After evaluating patients previously diagnosed with COPD, or who were prescribed an anticholinergic inhaler, investigators at Northeast Ohio Medical University discovered that 42.5% of the patients had no obstruction at all. Another 23% had reversible obstruction. Only Only 35% of the patients had non-reversible obstruction, according to research presented at the ATS 2013 conference.
“We were shocked at the percentage,” said Christian Ghattas, MD, MSc, a second-year medical resident at Saint Elizabeth Health Center in Youngstown, Ohio. She noted that the true rate of misdiagnosis was probably closer to half because, though the team did not evaluate the 23% with reversible obstruction further, the investigators felt certain that many of those patients were misdiagnosed with COPD.
“This study confirms that symptoms alone are insufficient to make a COPD diagnosis,” said Magdi H. Awad, PharmD, assistant professor of pharmacy at Northeast Ohio Medical University. “Shortness of breath, cough, and sputum production can indicate other respiratory problems like allergies-or they may be symptoms of a heart problems or of simply being overweight.”

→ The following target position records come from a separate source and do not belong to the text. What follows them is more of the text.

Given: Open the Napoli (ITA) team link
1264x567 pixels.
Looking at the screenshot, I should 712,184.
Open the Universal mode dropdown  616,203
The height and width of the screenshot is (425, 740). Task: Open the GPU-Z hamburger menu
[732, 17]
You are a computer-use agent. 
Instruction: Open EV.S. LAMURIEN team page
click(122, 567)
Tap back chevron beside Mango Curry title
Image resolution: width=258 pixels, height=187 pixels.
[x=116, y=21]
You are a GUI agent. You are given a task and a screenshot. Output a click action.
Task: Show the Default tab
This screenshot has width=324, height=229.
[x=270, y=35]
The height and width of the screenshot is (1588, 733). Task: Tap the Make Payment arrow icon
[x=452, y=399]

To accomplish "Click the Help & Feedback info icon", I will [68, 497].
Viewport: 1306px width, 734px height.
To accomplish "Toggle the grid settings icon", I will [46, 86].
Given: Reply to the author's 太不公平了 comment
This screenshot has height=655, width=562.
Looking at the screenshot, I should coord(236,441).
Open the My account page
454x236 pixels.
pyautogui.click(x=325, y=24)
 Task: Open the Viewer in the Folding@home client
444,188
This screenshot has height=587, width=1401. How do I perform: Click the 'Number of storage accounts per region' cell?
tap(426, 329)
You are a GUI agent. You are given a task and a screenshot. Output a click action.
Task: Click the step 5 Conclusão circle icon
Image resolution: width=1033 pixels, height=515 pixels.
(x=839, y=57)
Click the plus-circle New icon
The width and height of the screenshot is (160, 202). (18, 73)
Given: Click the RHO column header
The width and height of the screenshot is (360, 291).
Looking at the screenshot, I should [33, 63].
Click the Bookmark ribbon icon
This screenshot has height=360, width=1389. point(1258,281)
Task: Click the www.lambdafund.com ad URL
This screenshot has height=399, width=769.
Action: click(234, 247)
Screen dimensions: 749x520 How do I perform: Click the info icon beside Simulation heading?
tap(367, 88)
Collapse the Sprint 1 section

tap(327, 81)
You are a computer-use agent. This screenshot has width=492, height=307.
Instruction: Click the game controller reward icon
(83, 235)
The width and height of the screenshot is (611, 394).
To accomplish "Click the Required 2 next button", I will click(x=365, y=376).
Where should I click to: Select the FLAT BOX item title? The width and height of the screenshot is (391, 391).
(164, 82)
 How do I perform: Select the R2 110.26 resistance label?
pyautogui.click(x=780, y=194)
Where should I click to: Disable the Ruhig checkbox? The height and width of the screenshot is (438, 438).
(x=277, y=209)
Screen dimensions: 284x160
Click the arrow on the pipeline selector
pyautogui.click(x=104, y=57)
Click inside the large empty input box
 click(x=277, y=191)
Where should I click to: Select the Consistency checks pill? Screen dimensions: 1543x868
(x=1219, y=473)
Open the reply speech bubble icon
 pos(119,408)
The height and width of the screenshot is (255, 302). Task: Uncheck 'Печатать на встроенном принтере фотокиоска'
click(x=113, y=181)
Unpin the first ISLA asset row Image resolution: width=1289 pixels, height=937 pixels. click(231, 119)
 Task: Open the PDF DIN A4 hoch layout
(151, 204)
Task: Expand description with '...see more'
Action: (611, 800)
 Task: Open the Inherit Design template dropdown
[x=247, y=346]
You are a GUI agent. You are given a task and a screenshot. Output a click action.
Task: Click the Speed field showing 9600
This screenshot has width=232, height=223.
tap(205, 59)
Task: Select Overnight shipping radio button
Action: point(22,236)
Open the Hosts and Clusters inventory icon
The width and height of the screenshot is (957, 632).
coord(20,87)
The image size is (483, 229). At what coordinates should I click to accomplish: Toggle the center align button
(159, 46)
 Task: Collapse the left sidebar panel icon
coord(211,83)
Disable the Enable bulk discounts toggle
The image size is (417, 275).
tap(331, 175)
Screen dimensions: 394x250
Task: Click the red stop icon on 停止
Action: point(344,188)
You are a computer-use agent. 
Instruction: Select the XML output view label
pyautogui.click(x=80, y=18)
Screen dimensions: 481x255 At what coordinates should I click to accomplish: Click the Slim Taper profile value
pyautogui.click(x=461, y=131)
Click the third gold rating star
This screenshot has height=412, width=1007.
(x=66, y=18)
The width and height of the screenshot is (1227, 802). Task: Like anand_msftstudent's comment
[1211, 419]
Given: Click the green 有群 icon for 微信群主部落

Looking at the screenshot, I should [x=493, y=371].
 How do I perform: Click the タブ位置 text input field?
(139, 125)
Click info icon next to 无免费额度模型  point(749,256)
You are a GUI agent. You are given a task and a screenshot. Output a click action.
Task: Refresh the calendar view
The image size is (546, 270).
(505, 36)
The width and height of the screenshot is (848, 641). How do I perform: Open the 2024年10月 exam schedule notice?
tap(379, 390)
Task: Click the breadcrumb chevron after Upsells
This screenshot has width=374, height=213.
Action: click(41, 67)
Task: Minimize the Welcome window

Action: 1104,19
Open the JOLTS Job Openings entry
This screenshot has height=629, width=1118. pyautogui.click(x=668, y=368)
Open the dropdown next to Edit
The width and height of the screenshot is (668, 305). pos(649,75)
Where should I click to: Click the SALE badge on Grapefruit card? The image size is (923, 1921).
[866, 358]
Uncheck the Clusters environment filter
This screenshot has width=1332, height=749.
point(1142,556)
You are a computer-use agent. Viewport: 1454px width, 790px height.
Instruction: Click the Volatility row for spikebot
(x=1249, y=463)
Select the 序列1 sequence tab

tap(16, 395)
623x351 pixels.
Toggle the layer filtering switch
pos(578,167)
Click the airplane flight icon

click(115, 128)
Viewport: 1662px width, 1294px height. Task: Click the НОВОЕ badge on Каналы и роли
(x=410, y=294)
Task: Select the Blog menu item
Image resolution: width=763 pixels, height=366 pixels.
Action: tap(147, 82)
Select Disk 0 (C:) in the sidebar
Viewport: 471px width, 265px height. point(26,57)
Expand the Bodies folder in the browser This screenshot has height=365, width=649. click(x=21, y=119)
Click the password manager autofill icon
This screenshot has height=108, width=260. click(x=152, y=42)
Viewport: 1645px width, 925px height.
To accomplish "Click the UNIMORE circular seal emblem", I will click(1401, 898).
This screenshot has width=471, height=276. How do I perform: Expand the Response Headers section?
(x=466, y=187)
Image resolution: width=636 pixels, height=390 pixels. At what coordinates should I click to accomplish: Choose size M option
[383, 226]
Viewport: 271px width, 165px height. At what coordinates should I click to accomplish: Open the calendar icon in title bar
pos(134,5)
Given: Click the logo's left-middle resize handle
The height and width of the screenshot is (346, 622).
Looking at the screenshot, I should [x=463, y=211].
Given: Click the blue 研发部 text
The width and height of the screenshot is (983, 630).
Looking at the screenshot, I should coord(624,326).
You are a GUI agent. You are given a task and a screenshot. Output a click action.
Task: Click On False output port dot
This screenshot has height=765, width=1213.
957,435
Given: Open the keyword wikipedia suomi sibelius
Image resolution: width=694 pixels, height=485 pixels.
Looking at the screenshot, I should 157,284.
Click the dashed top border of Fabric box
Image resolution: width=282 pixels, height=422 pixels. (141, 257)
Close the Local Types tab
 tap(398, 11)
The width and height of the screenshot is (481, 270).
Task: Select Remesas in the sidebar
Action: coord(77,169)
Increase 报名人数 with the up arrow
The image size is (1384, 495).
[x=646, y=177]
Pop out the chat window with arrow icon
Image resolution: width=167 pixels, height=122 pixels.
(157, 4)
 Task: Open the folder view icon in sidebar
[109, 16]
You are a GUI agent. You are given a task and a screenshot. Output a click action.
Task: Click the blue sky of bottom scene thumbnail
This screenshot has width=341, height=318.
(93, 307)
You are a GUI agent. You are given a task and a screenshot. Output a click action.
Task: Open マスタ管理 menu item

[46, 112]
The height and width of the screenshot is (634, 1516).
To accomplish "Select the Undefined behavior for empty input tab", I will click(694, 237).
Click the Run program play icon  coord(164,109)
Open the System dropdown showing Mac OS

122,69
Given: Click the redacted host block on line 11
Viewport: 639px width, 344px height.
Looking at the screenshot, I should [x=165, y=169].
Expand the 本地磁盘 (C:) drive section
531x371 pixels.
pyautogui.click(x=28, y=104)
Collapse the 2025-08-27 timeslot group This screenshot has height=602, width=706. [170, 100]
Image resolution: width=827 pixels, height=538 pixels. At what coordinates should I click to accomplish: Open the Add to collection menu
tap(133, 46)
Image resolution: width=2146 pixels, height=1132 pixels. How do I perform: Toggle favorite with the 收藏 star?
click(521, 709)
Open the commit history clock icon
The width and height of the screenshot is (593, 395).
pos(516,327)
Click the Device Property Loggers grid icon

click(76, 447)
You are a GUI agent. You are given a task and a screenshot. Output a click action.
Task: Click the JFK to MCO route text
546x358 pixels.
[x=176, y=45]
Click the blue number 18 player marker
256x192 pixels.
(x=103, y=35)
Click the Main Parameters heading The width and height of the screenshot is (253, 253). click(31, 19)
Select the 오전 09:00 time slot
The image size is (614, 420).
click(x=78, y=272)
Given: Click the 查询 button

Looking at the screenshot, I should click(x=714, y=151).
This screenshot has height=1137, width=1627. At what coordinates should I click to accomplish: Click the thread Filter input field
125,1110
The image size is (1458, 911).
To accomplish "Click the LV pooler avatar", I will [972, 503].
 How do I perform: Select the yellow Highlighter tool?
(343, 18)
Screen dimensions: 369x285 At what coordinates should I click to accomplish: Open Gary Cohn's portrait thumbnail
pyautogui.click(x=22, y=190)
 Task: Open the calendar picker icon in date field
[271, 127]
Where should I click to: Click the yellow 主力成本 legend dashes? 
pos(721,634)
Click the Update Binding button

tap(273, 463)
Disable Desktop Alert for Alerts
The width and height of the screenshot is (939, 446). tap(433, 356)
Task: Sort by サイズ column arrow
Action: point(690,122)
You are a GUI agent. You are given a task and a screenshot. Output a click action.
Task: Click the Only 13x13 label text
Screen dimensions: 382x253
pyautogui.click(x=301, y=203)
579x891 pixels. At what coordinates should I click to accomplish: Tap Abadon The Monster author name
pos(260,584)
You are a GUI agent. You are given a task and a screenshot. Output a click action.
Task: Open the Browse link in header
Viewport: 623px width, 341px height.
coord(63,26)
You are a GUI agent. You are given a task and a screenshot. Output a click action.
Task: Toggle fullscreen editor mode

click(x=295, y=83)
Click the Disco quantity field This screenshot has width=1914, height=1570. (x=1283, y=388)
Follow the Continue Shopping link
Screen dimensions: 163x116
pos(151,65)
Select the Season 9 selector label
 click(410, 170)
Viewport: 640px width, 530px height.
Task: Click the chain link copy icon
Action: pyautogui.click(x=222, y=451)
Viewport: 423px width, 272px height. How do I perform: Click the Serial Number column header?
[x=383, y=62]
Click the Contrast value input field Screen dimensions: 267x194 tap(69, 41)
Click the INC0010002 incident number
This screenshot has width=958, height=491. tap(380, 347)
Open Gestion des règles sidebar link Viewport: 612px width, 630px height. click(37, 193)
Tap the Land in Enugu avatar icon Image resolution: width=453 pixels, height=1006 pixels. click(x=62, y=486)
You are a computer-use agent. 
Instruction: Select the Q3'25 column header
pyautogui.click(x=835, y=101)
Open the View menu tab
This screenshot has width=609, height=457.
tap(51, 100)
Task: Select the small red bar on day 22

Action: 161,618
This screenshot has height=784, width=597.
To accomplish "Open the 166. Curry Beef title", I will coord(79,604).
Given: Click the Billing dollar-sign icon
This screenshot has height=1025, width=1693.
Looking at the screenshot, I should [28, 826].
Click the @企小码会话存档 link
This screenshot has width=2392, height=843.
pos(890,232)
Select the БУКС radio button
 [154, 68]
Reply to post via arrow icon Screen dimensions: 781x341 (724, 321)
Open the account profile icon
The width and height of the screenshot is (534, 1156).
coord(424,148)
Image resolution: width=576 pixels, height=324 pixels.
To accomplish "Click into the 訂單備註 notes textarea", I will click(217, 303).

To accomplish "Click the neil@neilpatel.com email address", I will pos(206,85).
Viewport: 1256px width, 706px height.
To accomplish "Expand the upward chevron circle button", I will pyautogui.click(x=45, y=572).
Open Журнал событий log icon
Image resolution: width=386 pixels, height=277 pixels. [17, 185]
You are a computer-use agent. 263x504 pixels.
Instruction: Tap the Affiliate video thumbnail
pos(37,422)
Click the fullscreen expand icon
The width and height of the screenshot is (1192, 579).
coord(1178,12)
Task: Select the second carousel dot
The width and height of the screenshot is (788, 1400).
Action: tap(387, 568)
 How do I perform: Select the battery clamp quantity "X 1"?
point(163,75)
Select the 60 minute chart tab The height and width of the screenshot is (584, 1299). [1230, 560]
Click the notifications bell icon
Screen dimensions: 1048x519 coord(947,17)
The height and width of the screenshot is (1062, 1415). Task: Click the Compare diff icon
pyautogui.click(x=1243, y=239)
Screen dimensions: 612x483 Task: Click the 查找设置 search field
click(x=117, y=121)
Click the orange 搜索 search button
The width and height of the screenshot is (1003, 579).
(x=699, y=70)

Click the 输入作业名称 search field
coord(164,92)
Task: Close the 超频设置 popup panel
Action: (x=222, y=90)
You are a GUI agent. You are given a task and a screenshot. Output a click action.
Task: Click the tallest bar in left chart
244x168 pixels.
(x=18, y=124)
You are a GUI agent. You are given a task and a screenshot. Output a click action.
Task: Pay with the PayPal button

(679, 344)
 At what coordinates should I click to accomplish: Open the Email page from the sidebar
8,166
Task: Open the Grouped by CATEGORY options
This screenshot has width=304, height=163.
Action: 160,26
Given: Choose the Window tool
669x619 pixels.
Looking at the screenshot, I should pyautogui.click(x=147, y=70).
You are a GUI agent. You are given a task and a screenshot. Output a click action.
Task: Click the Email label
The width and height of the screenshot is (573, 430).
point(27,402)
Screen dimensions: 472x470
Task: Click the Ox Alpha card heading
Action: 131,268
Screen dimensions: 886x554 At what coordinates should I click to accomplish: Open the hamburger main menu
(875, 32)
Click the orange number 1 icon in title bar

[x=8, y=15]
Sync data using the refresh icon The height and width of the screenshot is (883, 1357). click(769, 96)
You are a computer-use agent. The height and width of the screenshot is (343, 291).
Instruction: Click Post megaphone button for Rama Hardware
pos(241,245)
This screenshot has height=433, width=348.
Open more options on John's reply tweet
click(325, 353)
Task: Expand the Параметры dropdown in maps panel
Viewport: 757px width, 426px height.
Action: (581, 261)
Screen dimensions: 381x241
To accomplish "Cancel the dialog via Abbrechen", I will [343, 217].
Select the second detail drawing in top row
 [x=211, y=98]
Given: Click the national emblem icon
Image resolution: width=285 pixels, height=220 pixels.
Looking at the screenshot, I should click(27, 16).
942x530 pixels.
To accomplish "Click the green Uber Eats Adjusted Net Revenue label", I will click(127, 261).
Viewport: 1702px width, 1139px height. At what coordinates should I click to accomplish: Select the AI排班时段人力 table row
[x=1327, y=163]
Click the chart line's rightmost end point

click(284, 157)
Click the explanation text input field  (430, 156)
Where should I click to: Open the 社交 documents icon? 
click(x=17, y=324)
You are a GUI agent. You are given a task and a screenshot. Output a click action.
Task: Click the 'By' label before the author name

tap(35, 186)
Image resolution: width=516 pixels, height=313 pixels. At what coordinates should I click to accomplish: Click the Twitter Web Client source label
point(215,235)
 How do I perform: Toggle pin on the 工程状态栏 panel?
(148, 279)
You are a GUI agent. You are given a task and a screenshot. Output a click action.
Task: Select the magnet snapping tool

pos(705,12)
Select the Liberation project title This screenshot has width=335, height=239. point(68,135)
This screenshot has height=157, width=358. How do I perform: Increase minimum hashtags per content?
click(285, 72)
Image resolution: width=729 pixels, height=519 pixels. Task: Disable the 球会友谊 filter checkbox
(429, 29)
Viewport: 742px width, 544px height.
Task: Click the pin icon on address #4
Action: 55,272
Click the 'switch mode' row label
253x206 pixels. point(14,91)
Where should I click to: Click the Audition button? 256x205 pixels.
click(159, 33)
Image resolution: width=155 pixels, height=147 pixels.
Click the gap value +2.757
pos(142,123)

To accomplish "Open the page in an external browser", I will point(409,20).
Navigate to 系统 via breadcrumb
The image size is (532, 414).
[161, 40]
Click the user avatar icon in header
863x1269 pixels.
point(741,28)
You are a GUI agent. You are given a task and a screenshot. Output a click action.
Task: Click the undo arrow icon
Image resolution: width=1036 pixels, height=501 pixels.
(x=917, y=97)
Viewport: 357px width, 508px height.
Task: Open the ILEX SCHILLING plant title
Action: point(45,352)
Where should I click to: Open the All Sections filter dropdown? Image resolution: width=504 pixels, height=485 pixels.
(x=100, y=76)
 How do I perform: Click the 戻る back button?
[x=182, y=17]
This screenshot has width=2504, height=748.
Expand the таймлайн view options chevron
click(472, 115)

The average age of a study participant was 53 years, with a 38-year-smoking-pack history. Most of the participants were female, Caucasian, and uninsured.
“Although the number of patients in our study was small, I believe this study is representative of an uninsured and underserved patient population,” said Ghattas, who noted the findings might be different among patients who are insured. “It is obviously detrimental to be on medications that won’t work for you. You won’t feel better — and that by itself can take a psychological toll — and you may experience side effects that can compromise other aspects of your health.”